Problems to solve
[A] Retype the Produce 101 passage word for word, starting with "Color key (In" and going on through "in first place.".
[B] Decide whether each statement agrees with the Produce 101 passage: (i) the production presentation took place at the 63 Convention Center in Yeouido, Seoul; (ii) all 101 trainees attended the production presentation; (iii) F was the highest class in the grading. Answer yes or no for each and quote the words from the passage that settle it.

Source text
◆ ◆ ◆

From December 18 to December 25, 2015, the 101 participants were revealed via official website, Facebook, Instagram and Naver TV Cast. Each girl was introduced with a profile, photos, and video introductions.

On January 21, 2016, a production presentation for the show was held at the 63 Convention Center in Yeouido, Seoul. MC Jang Keun-suk, the five mentors, and 97 out of 101 trainees attended the presentation. During the event, it was revealed that the unit girl group from Produce 101 with eleven members would debut under YMC Entertainment.

Contestants

Color key (In order of contestant's rank on the show)

Episodes

Episode 1 (January 22, 2016)
The contestants enter the studio where 101 seats are arranged in a pyramid with a chair for the '#1' trainee at the top. They are introduced by their label and choose seats from 1 to 101. The contestants are then asked to perform by agency. Each individual trainee is judged based on their overall talents and are graded and organized into classes; A being the highest and F the lowest. At the end of the episode the popularity ranking is shown with JYP Entertainment's Ennik Somi Douma (Jeon So-mi) in first place.

Episode 2 (January 29, 2016)
After being grouped according to the grades given to the trainees, Jang Keun-suk announced that they will be performing on M! Countdown and are given the song "Pick Me" which they must learn in the following days. Their line distribution and overall participation in the performance will be decided from their groups, in which case A would have the most lines while F would be backup dancers. They are informed they will have 3 days to practice, and then be reassigned to their final groups after a re-evaluation. The trainees are filmed individually performing the song which will then be watched and evaluated by the mentors. They are then given their new grades and asked to move to their new rooms by grade. The episode ends with JYP's Jeon So-mi's name tag being shown on the screen, presumably to have been moved from group A.

◆ ◆ ◆

Entries provided
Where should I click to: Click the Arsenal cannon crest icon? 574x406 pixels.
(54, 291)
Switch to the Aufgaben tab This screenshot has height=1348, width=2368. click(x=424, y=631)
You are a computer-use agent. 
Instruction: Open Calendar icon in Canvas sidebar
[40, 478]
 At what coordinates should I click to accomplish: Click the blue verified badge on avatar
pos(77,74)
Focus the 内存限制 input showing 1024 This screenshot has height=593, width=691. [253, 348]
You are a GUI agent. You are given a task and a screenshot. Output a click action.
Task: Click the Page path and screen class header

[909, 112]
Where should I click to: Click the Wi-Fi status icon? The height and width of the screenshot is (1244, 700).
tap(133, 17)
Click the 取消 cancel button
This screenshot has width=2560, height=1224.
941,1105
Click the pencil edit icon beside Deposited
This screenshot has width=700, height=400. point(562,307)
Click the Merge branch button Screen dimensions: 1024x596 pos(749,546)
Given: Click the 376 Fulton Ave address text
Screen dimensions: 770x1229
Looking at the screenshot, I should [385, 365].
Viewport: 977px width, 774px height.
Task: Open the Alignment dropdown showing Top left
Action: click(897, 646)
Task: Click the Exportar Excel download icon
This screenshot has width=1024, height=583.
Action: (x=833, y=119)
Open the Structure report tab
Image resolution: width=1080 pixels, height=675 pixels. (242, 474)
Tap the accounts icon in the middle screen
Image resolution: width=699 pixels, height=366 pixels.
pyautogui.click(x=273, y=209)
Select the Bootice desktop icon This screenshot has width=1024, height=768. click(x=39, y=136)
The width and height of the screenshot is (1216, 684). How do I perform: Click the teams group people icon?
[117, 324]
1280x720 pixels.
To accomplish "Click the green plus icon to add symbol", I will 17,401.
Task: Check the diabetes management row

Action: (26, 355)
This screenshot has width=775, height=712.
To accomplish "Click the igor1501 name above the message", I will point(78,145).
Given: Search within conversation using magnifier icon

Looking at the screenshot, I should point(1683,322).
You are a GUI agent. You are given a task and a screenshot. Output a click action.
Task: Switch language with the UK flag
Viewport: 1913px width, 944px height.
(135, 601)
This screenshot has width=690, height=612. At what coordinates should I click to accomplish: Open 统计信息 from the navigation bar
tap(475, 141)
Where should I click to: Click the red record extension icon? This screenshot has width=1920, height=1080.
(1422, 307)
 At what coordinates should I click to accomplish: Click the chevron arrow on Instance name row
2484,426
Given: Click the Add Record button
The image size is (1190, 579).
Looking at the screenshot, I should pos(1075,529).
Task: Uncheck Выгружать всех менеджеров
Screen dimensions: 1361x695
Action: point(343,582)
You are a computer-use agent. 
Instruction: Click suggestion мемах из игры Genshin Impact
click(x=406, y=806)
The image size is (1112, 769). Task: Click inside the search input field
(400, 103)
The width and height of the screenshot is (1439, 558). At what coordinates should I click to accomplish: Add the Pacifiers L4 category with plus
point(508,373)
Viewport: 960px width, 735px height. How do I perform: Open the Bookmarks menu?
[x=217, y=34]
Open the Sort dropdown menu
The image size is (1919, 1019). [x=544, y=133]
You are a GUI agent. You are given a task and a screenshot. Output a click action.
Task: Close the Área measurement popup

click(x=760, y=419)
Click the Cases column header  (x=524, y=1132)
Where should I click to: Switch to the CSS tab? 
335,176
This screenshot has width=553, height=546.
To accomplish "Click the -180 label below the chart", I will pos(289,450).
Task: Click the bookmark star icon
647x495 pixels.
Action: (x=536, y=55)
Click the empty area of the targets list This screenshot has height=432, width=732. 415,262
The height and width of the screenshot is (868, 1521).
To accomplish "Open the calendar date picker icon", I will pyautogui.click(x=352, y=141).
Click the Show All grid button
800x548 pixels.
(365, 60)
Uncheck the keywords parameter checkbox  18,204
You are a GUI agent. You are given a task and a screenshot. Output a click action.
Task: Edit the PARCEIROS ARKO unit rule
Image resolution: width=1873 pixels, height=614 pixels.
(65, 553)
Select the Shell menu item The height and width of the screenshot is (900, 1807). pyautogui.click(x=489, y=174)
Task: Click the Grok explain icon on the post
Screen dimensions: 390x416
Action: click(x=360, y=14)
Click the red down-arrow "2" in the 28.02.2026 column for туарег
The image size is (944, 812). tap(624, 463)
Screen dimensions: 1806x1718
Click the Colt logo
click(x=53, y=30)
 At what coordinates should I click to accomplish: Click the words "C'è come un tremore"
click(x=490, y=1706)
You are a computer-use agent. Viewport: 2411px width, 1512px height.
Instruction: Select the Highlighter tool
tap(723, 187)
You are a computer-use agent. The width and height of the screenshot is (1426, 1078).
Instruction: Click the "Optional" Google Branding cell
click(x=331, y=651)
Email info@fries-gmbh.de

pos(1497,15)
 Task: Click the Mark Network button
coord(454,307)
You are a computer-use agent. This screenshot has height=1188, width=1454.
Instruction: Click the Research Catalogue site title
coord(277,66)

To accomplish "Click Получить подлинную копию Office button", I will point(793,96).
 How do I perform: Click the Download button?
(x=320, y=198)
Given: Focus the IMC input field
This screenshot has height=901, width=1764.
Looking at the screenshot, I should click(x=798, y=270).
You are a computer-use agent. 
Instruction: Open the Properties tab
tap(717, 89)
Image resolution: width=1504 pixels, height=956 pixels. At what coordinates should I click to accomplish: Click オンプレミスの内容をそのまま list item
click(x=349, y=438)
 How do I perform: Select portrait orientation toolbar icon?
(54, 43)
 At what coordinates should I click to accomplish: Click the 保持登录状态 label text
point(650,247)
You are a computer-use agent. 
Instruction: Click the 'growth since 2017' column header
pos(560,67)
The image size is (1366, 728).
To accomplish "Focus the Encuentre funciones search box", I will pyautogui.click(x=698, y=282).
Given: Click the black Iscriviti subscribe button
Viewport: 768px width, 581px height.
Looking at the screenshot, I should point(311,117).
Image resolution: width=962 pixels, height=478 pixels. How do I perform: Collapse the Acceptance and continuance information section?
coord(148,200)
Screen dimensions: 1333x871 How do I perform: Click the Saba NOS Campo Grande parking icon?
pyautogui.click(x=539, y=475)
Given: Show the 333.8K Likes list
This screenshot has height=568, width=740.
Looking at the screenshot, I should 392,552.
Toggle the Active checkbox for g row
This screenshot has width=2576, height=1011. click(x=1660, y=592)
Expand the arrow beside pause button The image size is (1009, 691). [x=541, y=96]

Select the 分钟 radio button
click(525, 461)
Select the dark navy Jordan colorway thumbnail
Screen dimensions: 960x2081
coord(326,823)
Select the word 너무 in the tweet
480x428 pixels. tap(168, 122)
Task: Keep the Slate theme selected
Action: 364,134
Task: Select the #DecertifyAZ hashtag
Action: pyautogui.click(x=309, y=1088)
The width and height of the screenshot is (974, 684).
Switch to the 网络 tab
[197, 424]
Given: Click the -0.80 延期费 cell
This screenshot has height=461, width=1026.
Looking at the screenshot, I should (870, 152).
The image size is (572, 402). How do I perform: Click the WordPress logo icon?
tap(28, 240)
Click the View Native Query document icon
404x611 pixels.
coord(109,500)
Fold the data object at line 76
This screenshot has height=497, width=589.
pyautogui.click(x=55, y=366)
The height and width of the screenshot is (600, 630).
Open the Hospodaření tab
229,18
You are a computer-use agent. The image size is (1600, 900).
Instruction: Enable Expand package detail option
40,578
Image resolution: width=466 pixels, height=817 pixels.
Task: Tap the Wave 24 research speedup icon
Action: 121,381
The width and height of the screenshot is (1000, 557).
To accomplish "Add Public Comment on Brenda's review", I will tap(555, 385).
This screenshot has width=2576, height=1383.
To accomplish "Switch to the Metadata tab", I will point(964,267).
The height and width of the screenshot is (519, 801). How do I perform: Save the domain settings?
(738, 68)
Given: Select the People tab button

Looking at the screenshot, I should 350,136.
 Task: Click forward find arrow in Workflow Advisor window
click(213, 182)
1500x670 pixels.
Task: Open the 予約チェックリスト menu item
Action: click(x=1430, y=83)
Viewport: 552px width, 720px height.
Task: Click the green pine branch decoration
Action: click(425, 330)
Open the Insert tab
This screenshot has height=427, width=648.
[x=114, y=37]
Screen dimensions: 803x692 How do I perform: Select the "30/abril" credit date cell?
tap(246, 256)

◆ ◆ ◆

Correct answers
[A]
Color key (In order of contestant's rank on the show)

Episodes

Episode 1 (January 22, 2016)
The contestants enter the studio where 101 seats are arranged in a pyramid with a chair for the '#1' trainee at the top. They are introduced by their label and choose seats from 1 to 101. The contestants are then asked to perform by agency. Each individual trainee is judged based on their overall talents and are graded and organized into classes; A being the highest and F the lowest. At the end of the episode the popularity ranking is shown with JYP Entertainment's Ennik Somi Douma (Jeon So-mi) in first place.

[B]
(i) Yes: "a production presentation for the show was held at the 63 Convention Center in Yeouido, Seoul"
(ii) No: "97 out of 101 trainees attended the presentation"
(iii) No: "A being the highest and F the lowest"